Effect of T cell activation on lymphocyte-endothelial cell adherence and the role of VLA-4 in the rat.

Lymphocyte migration from the blood is in part controlled by lymphocyte surface adhesion molecules, such as VLA-4 and LFA-1. Small lymph node lymphocytes from rats adhere poorly to rat microvascular endothelial cells (EC), while lymphoblasts from antigen-challenged lymph nodes have an enhanced adherence to EC and preferentially migrate to inflamed tissues. This lymphoblast adherence is partially inhibited by anti-VLA-4. The effects of in vitro activation of lymph node lymphocytes on lymphocyte-EC adhesion were examined. In vitro stimulation of T cells with concanavalin A or calcium ionophore and phorbol myristate acetate (PMA) for 1-4 hr caused a marked (7- to 12-fold) increase in lymphocyte adhesion to unstimulated and IFN-gamma- or LPS-treated EC. This adhesion was partially inhibited by anti-VLA-4, was not associated with increased VLA-4 expression, was partially inhibited at 4 degrees C, and was virtually eliminated at 4 degrees C with anti-VLA-4. Anti-CD3 or IL-2 stimulation of T cells also enhanced lymphocyte adhesion but required 2-3 days of culture.
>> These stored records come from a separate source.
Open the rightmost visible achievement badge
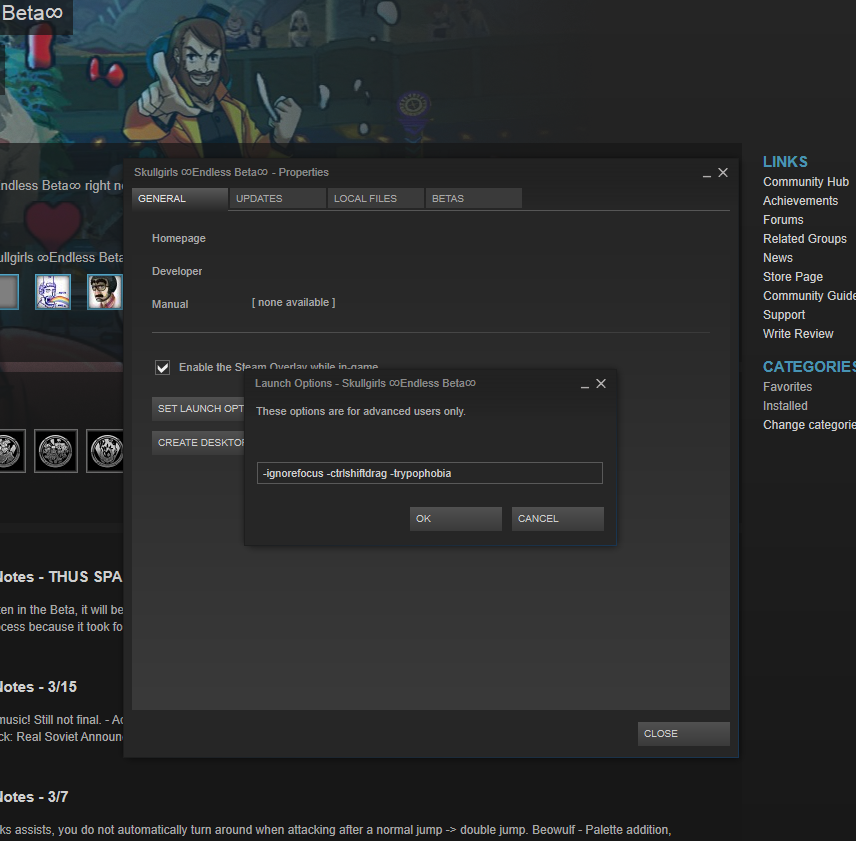This screenshot has height=841, width=856. click(x=105, y=450)
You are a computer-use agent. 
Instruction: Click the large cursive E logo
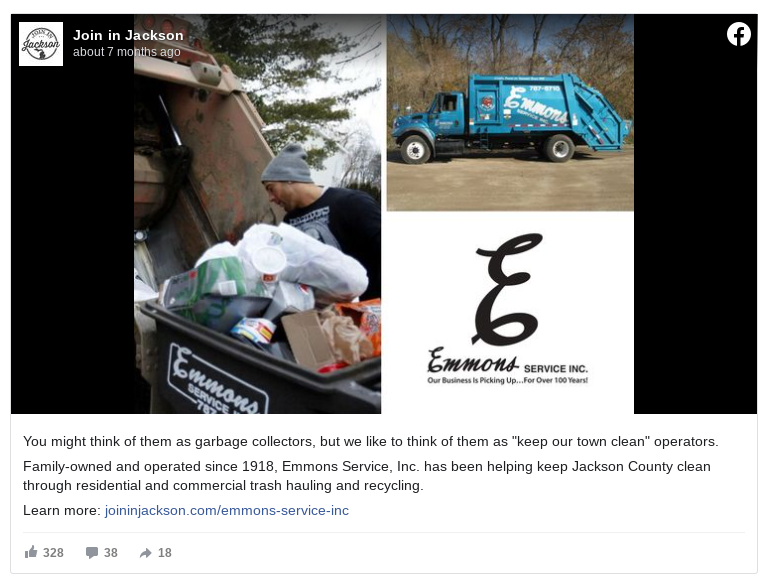[508, 289]
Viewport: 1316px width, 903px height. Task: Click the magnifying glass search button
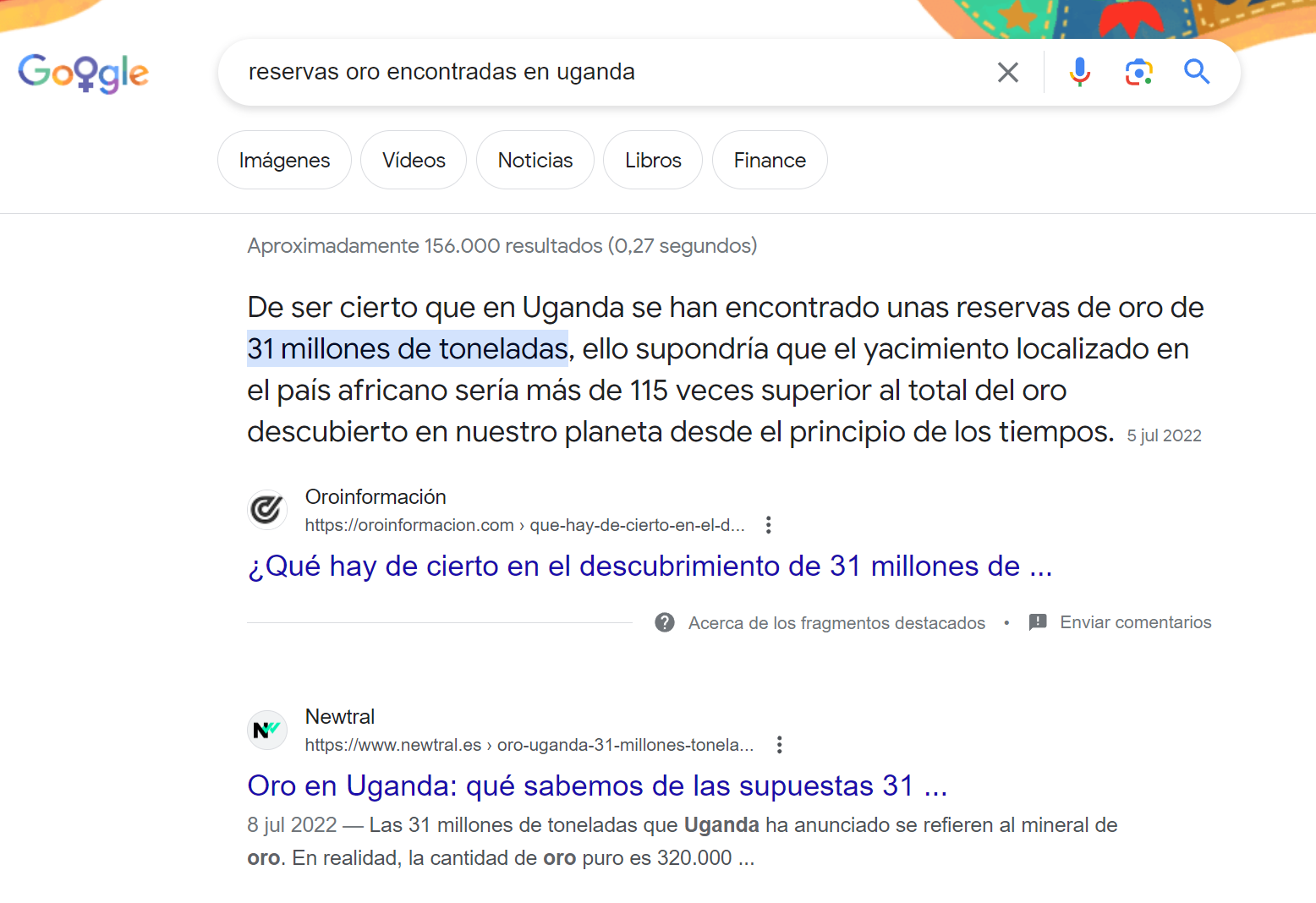tap(1196, 73)
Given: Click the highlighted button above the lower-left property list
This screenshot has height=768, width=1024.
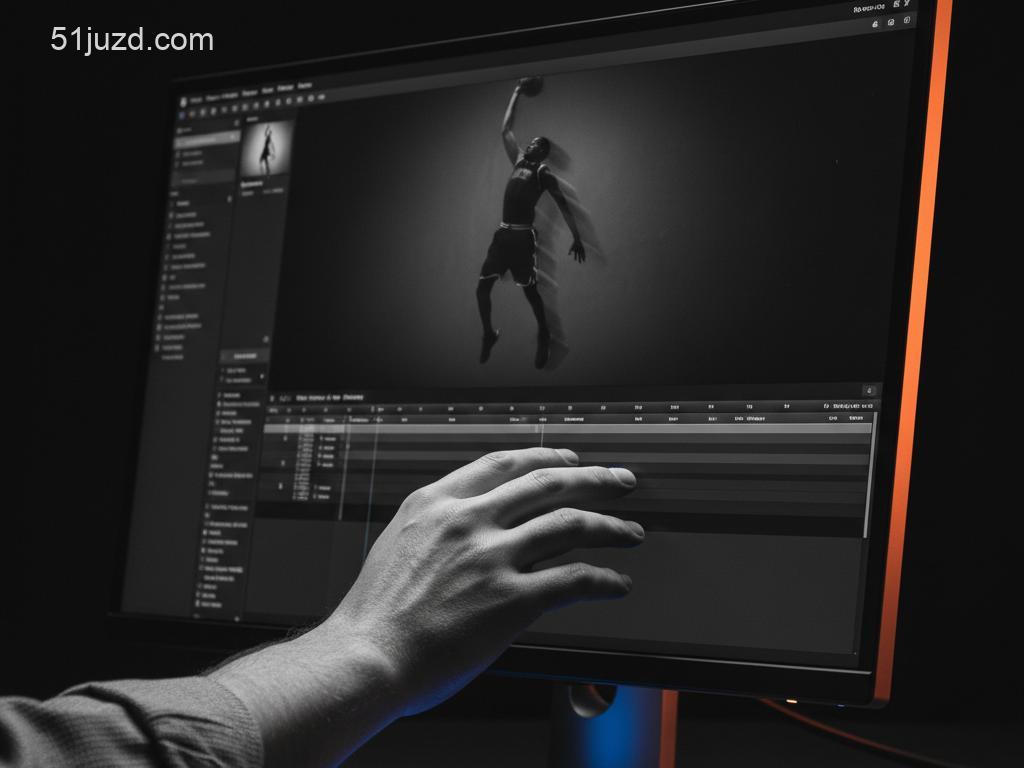Looking at the screenshot, I should (x=244, y=356).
This adhesion was not inhibited by anti-VLA-4 and was almost totally inhibited at 4 degrees C, suggesting a primarily LFA-1-mediated adhesion. In conclusion, stimulation of T cells with Con A or calcium ionophore plus PMA caused a rapid enhancement of lymphocyte-EC adhesion mediated in part through VLA-4, while stimulation of T cells with anti-CD3 or IL-2 enhanced lymphocyte adhesion apparently independent of VLA-4.